• _Material to process_
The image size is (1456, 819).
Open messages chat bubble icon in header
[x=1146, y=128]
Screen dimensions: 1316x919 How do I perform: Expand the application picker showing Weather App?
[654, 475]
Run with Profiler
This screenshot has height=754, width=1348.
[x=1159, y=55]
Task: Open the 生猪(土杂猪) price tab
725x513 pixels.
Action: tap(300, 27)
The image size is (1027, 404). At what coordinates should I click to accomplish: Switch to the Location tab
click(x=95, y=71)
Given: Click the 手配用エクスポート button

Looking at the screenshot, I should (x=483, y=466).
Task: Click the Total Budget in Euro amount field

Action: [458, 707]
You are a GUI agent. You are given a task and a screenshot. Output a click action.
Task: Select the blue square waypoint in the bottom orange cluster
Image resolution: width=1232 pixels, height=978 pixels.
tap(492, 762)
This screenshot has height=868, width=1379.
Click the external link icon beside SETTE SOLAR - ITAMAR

• _Task description_
Copy all of the material above line for line, with no changes.

• _Exercise response_
The image size is (1456, 819).
Open messages chat bubble icon in header
[x=1146, y=128]
Screen dimensions: 1316x919 How do I perform: Expand the application picker showing Weather App?
[654, 475]
Run with Profiler
This screenshot has height=754, width=1348.
[x=1159, y=55]
Task: Open the 生猪(土杂猪) price tab
725x513 pixels.
Action: tap(300, 27)
The image size is (1027, 404). At what coordinates should I click to accomplish: Switch to the Location tab
click(x=95, y=71)
Given: Click the 手配用エクスポート button

Looking at the screenshot, I should (x=483, y=466).
Task: Click the Total Budget in Euro amount field

Action: [458, 707]
You are a GUI agent. You are given a task and a screenshot. Output a click action.
Task: Select the blue square waypoint in the bottom orange cluster
Image resolution: width=1232 pixels, height=978 pixels.
tap(492, 762)
This screenshot has height=868, width=1379.
Click the external link icon beside SETTE SOLAR - ITAMAR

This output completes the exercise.